In this case we will use 70% of the data to train the model and then try to predict the other 30%. 

## Student Challenge 1
Explain the trade-offs when deciding what fraction of the data to use for training and what fraction for testing?

In [None]:
# Train/Test split (simple holdout)
perm = rng.permutation(n)
split = int(n * 0.7)
train_idx, test_idx = perm[:split], perm[split:]

train = data.take(train_idx)
test  = data.take(test_idx)

print(f"Train: {train.num_rows}, Test: {test.num_rows}")

In [None]:
# Visualize training targets (color by y)
fig, ax = plt.subplots(figsize=(6, 6))
plt.scatter(train.column("x1"), train.column("x2"),
            c=train.column("y"), s=30, cmap="viridis")
plt.colorbar(label="y (target)")
plt.title("Training data: color = target y")
plt.xlabel("x1"); plt.ylabel("x2")

# --- Make it square (1:1 aspect ratio) ---
ax.set_aspect('equal', adjustable='box')

plt.show()

The values of y are color-coded.
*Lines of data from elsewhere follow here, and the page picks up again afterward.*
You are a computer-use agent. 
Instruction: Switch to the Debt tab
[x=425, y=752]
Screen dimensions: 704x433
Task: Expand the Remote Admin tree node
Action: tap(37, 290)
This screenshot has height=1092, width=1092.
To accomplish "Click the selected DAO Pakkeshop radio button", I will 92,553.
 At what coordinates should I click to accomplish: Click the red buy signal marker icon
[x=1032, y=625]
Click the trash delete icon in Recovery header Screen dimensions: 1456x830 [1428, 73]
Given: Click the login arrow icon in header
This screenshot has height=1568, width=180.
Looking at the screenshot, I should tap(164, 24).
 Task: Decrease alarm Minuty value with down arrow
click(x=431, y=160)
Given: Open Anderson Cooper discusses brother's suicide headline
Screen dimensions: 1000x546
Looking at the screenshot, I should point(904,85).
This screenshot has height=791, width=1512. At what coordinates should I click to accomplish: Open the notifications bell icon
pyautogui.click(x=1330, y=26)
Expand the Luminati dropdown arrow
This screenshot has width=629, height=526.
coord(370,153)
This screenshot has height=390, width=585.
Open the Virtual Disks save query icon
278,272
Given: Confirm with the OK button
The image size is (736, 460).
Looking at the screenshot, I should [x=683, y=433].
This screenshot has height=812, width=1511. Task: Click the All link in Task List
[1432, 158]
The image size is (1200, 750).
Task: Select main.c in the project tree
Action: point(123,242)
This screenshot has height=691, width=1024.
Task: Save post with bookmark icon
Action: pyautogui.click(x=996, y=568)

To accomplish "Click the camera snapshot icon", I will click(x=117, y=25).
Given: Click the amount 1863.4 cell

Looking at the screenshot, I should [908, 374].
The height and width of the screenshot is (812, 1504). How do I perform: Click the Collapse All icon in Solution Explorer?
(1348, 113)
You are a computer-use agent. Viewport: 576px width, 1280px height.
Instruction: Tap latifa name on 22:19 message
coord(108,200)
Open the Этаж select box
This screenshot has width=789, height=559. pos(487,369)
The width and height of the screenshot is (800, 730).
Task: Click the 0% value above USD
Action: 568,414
We see the data does not follow any simple linear pattern. Note, however, that higher values of y tend to be located in the upper right quandrant, associated with higher values of x1 and x2, while lower values of y are located in in the lower left quandrant.

## Making a prediction using the nearest neighbors
Now suppose we wanted to predict the value of y at a point where we have no data. For example, at

x1=0.5, x2=0.5

What would we do? 

In [None]:
# Visualize training targets (color by y)
fig, ax = plt.subplots(figsize=(6, 6))
plt.scatter(train.column("x1"), train.column("x2"),
            c=train.column("y"), s=30, cmap="viridis")

# --- Target point (the one we’ll predict) ---
target = np.array([0.5, 0.5])
plt.scatter(target[0], target[1], c='black', s=120, marker='X', label='Target point')
plt.colorbar(label="y (target)")
plt.title("Training data: X marks the target y")
plt.xlabel("x1"); plt.ylabel("x2")

# --- Make it square (1:1 aspect ratio) ---
ax.set_aspect('equal', adjustable='box')

plt.show()

## Helper Functions
The functions below are the heart of the k-nearest neighbor regression method.
We need functions to:

* Find the distance from the unknown point to all of the known points
* Return the closest k points
* Predict the value at an unknown point by averaging the k closest neighbors
* Calculate the error of our predictions by using the training data to predict the test values

In [None]:
def distance(p, q):
    """Euclidean distance between two 2-D points p and q."""
    dx = p[0] - q[0]
    dy = p[1] - q[1]
    return (dx*dx + dy*dy)**0.5

def knn_indices(point, X_train, k):
    """
    Return indices of the k nearest neighbors in X_train to 'point'.
    """
    dists = []
    for i, p in enumerate(X_train):
        dists.append((distance(point, p), i))
    dists.sort(key=lambda t: t[0])     # sort by distance
    idxs = [i for (_, i) in dists[:k]]
    return idxs

def predict_knn(point, X_train, y_train, k):
    """
    Predict numeric target for a single point = average of the k nearest y's.
    """
    idxs = knn_indices(point, X_train, k)
    return float(np.mean(y_train[idxs]))

def rmse(y_true, y_pred):
    """
    Find the root mean square error of the predictions.
    """
    return float(np.sqrt(np.mean((y_true - y_pred)**2)))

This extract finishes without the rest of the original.